Illustration of Expectation Maximization for Gaussian Mixture Models (GMMs)

This code is provided as supplementary material of the lecture Machine Learning and Optimization in Communications (MLOC).

This code illustrates

  • Expectation-Maximization (EM) algorithm to perform soft-clustering on a toy dataset

In [2]:
import numpy as np
import matplotlib.pyplot as plt
import matplotlib.image as mpimg
import math

# initialize random seed to have reproducible results
np.random.seed(1)

Generate an exemplary data set. Here, we simply sample from a mixture of 3 Gaussians and then use the EM algorithm to fit a GMM model to this dataset. We can verify that the EM algorithm works if the parameters of the model correspond to these values that we specify here


In [3]:
# generate an example of data
# specify means and covariance matrices of 3 Gaussian mixtures
means = [np.array([4,3]), np.array([-0.3,0]), np.array([1,-3])]
covariances = [np.array([[1,0],[0,1]]), np.array([[0.5,0.3],[0.3,0.4]]), np.array([[2,0],[0,1]])]
# specify weighting factors
weights = np.array([0.2,0.2,0.6])

Plot the data set and shuffle the examples so that they are not assigned


In [3]:
length = 1000

occur = np.random.rand(length)
tpi = np.cumsum(np.append([0], weights))

examples = np.zeros((length, 2))

# generate examples
font = {'size'   : 14}
plt.rc('font', **font)
plt.rc('text', usetex=True)
plt.rcParams['text.usetex'] = True
plt.rcParams['text.latex.preamble'] = [r'\usepackage{amsmath}\usepackage{amssymb}\usepackage{bm}']
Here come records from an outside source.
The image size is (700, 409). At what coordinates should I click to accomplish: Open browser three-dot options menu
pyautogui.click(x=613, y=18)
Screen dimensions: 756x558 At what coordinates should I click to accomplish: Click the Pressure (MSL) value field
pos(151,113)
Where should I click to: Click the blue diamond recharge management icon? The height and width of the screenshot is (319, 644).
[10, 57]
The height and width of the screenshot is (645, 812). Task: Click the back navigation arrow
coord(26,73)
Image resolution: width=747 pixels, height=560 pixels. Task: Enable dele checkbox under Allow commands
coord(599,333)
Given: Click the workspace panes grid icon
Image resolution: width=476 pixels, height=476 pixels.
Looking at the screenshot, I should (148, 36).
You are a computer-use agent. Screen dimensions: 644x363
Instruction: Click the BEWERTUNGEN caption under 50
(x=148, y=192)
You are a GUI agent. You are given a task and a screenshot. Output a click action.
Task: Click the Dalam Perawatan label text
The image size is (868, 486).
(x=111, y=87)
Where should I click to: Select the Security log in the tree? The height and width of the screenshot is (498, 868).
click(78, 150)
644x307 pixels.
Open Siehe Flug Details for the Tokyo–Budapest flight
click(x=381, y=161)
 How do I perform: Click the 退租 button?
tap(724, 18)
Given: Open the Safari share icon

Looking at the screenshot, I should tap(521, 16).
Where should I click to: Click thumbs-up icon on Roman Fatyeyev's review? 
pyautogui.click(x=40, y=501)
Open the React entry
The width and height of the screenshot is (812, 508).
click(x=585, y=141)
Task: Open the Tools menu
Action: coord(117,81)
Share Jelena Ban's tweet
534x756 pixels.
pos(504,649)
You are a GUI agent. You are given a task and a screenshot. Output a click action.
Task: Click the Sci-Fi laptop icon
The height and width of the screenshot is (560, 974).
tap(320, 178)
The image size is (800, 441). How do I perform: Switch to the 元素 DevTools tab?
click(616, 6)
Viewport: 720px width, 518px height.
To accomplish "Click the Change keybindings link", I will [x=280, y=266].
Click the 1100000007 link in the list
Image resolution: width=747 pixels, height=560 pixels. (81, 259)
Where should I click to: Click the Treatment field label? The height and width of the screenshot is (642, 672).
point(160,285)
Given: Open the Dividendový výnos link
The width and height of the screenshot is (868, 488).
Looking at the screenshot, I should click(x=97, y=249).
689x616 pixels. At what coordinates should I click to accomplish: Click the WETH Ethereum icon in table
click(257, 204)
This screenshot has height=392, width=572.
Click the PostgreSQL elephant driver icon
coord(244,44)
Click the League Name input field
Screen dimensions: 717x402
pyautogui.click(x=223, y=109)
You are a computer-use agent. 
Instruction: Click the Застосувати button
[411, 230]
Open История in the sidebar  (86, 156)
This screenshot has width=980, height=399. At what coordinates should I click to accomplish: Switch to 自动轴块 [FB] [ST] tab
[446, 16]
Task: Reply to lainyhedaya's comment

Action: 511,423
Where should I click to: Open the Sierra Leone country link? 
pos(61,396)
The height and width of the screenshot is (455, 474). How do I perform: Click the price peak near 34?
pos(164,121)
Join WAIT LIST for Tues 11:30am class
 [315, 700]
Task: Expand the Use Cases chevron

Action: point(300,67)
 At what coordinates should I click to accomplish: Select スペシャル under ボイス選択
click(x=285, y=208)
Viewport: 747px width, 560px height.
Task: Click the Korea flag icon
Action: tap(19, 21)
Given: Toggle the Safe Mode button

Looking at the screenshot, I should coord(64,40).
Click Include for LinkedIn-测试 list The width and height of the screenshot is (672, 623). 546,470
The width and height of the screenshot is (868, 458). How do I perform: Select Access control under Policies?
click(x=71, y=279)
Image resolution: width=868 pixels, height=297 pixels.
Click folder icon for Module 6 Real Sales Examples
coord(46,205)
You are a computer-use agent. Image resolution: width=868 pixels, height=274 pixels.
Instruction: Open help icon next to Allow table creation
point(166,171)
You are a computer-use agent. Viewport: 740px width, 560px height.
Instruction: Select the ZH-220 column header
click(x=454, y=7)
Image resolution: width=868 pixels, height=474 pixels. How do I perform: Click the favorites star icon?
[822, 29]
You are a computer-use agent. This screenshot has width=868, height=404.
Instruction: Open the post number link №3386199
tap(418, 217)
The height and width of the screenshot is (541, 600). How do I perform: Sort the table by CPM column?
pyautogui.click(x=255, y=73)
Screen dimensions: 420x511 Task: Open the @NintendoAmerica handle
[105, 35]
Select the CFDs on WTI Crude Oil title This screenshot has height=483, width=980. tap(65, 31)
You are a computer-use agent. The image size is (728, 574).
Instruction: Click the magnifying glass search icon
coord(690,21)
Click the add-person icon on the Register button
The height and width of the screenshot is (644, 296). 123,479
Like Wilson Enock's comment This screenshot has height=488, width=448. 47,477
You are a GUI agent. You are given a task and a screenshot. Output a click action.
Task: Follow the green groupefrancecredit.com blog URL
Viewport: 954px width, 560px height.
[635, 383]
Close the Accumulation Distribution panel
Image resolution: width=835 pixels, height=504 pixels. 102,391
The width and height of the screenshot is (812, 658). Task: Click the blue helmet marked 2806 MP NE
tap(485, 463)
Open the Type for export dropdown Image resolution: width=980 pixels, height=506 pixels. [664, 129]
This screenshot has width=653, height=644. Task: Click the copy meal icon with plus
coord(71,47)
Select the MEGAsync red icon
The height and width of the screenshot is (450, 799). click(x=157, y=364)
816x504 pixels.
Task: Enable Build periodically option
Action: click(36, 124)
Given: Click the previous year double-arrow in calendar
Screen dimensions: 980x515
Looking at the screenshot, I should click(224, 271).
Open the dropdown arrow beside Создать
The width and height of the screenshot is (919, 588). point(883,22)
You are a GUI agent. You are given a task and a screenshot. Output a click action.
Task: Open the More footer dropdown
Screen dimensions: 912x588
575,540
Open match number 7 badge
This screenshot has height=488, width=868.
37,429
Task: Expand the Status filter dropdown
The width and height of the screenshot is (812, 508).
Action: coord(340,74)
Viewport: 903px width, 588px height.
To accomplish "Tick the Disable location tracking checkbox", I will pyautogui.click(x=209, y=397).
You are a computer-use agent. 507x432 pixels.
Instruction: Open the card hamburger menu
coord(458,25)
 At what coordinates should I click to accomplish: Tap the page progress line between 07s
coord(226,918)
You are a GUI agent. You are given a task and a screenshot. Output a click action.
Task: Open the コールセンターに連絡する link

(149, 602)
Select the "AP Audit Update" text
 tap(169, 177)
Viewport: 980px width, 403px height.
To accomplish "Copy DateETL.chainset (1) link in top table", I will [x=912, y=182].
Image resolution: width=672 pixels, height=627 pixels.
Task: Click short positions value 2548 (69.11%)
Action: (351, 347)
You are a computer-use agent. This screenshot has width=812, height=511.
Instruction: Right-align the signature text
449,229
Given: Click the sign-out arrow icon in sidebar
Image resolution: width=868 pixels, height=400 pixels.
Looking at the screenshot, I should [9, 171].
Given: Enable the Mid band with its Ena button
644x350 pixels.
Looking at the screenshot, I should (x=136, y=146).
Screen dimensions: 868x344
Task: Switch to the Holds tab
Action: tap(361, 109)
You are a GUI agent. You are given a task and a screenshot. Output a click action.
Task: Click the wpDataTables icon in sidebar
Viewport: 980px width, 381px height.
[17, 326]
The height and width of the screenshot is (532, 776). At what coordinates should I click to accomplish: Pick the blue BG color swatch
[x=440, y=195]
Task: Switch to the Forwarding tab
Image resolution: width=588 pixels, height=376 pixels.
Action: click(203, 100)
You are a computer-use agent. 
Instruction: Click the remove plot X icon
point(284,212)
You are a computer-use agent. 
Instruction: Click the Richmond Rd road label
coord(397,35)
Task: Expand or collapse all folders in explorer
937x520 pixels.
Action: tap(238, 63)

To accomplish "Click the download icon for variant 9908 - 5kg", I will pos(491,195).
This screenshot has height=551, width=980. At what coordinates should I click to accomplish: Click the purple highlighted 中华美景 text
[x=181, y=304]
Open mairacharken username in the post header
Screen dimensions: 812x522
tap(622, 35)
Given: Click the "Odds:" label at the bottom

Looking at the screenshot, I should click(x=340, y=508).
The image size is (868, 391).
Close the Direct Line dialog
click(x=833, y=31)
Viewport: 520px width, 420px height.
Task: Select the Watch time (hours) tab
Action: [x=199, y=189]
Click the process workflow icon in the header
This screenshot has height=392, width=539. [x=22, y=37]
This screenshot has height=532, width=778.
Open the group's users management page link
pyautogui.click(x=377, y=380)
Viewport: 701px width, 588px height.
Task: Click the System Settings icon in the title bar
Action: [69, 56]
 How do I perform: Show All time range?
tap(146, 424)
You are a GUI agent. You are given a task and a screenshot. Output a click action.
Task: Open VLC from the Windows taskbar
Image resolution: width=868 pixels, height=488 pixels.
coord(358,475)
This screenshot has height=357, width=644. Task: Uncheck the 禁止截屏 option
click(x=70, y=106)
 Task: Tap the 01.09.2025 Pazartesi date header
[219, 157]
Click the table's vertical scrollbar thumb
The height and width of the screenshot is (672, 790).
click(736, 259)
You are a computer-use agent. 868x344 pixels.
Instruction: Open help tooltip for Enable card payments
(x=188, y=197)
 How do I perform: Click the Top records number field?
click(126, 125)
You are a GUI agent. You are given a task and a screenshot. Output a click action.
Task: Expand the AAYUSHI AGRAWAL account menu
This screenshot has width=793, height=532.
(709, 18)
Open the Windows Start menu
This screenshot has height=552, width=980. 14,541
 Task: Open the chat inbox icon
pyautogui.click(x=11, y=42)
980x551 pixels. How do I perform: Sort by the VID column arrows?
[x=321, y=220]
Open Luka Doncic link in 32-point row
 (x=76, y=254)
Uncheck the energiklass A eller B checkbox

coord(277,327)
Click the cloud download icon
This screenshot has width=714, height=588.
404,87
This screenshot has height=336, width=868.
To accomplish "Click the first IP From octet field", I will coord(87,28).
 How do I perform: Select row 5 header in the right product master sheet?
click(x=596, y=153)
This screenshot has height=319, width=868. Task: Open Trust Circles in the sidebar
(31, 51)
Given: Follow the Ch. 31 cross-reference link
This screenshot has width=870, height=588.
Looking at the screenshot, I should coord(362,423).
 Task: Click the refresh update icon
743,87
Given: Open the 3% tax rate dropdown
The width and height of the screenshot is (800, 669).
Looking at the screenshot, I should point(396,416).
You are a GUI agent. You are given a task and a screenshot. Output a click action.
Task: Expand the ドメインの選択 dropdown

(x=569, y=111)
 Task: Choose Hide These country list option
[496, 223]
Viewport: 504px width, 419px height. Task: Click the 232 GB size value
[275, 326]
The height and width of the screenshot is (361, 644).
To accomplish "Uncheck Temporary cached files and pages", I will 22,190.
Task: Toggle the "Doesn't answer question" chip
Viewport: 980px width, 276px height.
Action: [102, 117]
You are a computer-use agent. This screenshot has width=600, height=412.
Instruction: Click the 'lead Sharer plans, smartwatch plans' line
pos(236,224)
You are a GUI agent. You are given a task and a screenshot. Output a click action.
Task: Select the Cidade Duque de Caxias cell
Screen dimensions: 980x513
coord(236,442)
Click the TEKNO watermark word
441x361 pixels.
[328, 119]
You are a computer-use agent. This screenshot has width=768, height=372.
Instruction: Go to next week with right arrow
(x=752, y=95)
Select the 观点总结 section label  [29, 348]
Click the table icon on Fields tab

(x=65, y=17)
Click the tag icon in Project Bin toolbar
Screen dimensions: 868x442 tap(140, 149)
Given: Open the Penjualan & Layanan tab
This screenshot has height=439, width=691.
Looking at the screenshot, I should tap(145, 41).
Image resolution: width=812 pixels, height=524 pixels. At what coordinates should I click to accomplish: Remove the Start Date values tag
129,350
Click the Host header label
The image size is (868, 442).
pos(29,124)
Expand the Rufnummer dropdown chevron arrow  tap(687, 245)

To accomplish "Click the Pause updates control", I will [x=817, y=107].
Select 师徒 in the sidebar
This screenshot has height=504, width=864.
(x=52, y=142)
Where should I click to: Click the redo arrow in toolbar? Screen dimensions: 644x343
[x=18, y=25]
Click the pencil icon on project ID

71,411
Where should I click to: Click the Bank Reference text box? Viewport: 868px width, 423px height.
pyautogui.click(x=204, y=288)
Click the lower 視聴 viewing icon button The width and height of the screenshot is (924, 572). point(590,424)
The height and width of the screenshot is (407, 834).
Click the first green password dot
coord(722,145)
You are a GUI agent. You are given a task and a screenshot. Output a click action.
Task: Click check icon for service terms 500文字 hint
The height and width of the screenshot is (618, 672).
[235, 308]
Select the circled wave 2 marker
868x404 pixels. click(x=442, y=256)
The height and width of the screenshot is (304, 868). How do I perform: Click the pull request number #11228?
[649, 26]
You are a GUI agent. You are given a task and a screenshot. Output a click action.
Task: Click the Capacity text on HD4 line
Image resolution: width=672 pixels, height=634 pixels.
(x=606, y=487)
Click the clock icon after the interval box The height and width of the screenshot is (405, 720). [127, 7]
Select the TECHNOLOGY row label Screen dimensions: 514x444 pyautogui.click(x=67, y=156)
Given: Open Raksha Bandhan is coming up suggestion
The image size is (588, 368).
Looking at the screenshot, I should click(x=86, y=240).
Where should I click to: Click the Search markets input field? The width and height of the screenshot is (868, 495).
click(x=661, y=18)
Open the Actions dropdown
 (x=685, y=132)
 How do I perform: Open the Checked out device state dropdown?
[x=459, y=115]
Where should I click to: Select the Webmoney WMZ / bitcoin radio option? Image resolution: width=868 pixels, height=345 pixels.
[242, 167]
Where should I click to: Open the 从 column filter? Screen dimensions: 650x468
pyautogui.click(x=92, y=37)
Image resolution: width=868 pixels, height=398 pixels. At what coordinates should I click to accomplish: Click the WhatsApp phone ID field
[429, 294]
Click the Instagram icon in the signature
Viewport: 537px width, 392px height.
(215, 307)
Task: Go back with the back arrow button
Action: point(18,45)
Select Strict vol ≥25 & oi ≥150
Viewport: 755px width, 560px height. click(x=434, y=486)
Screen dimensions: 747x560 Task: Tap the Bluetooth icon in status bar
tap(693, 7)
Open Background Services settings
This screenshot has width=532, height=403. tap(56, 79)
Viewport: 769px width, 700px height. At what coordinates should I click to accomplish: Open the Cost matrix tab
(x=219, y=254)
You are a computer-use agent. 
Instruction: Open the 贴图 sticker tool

plt.figure(1,figsize=(12,6))
plt.subplot(121)
for k in range(len(weights)):
    idx = (occur >= tpi[k]) & (occur < tpi[k+1])    
    x, y = np.random.multivariate_normal(means[k], covariances[k], sum(idx)).T
    plt.scatter(x,y)
    examples[idx,0] = x
    examples[idx,1] = y
plt.title('Scatter plot with knowledge of class')
plot_range = plt.axis('equal')
plt.xlabel('$x_{i,1}$', fontsize=18)
plt.ylabel('$x_{i,2}$', fontsize=18)

    
# shuffle examples
np.random.shuffle(examples)

plt.subplot(122)
plt.scatter(examples[:,0], examples[:,1])
plt.title('Scatter plot without class ($\mathbb{X}^{[\\textsf{train}]}$)')
plt.axis('equal')
plt.xlabel('$x_{i,1}$', fontsize=18)
plt.ylabel('$x_{i,2}$', fontsize=18)
#plt.savefig('GMM_m3_initial.pdf',bbox_inches='tight')
plt.show()


Helper functions to evaluate a multivariate normal distribution and plot a 2D Gaussian distribution using a contour plot.


In [4]:
# multivariate Gaussian pdf
# implemented such that x can be an array with each row containing a different example x
def mvnorm(x, mu, sigma):
    D = len(mu)    
    temp = x-mu    
    sigma_det = np.linalg.det(sigma)
    sigma_inv = np.linalg.inv(sigma)    
    
    result = np.dot(sigma_inv, temp.T)
    exponent = np.array([np.dot(temp[k,:],result[:,k]) for k in range(x.shape[0])])
    constant = np.sqrt(1 / ((2*math.pi)**D * sigma_det))
    return constant * np.exp(-0.5*exponent)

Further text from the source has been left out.